● WORK TASK
Would you print the records as they stand, down to the last character?

Pixel coordinate grounding data

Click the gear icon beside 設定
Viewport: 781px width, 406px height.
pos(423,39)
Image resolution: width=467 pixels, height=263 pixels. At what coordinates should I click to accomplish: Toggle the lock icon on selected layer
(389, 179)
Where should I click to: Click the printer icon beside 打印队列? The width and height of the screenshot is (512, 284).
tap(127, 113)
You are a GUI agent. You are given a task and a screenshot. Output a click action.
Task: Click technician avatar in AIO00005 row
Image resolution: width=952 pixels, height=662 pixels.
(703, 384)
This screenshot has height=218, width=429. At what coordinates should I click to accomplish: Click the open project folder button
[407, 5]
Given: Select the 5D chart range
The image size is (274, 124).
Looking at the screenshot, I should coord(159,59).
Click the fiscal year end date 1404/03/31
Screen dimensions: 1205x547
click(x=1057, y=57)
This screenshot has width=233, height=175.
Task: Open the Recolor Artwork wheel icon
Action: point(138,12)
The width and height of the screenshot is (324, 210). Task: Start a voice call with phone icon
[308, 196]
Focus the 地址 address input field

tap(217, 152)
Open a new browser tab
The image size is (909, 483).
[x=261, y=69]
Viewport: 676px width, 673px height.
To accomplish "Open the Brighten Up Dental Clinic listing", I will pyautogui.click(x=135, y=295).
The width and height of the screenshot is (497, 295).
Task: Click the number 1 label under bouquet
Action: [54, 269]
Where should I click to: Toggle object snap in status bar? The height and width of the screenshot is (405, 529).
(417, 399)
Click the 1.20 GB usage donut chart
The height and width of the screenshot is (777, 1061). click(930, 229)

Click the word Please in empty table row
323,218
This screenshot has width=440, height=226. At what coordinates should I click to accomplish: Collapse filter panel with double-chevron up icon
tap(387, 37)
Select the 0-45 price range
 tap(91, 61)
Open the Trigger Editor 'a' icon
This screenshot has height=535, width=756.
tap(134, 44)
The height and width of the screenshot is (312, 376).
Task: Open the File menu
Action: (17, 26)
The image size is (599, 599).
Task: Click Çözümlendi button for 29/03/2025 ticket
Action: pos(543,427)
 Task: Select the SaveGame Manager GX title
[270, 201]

● EXERCISE RESPONSE
Click the gear icon beside 設定
Viewport: 781px width, 406px height.
pos(423,39)
Image resolution: width=467 pixels, height=263 pixels. At what coordinates should I click to accomplish: Toggle the lock icon on selected layer
(389, 179)
Where should I click to: Click the printer icon beside 打印队列? The width and height of the screenshot is (512, 284).
tap(127, 113)
You are a GUI agent. You are given a task and a screenshot. Output a click action.
Task: Click technician avatar in AIO00005 row
Image resolution: width=952 pixels, height=662 pixels.
(703, 384)
This screenshot has height=218, width=429. At what coordinates should I click to accomplish: Click the open project folder button
[407, 5]
Given: Select the 5D chart range
The image size is (274, 124).
Looking at the screenshot, I should coord(159,59).
Click the fiscal year end date 1404/03/31
Screen dimensions: 1205x547
click(x=1057, y=57)
This screenshot has width=233, height=175.
Task: Open the Recolor Artwork wheel icon
Action: point(138,12)
The width and height of the screenshot is (324, 210). Task: Start a voice call with phone icon
[308, 196]
Focus the 地址 address input field

tap(217, 152)
Open a new browser tab
The image size is (909, 483).
[x=261, y=69]
Viewport: 676px width, 673px height.
To accomplish "Open the Brighten Up Dental Clinic listing", I will pyautogui.click(x=135, y=295).
The width and height of the screenshot is (497, 295).
Task: Click the number 1 label under bouquet
Action: [54, 269]
Where should I click to: Toggle object snap in status bar? The height and width of the screenshot is (405, 529).
(417, 399)
Click the 1.20 GB usage donut chart
The height and width of the screenshot is (777, 1061). click(930, 229)

Click the word Please in empty table row
323,218
This screenshot has width=440, height=226. At what coordinates should I click to accomplish: Collapse filter panel with double-chevron up icon
tap(387, 37)
Select the 0-45 price range
 tap(91, 61)
Open the Trigger Editor 'a' icon
This screenshot has height=535, width=756.
tap(134, 44)
The height and width of the screenshot is (312, 376).
Task: Open the File menu
Action: (17, 26)
The image size is (599, 599).
Task: Click Çözümlendi button for 29/03/2025 ticket
Action: pos(543,427)
 Task: Select the SaveGame Manager GX title
[270, 201]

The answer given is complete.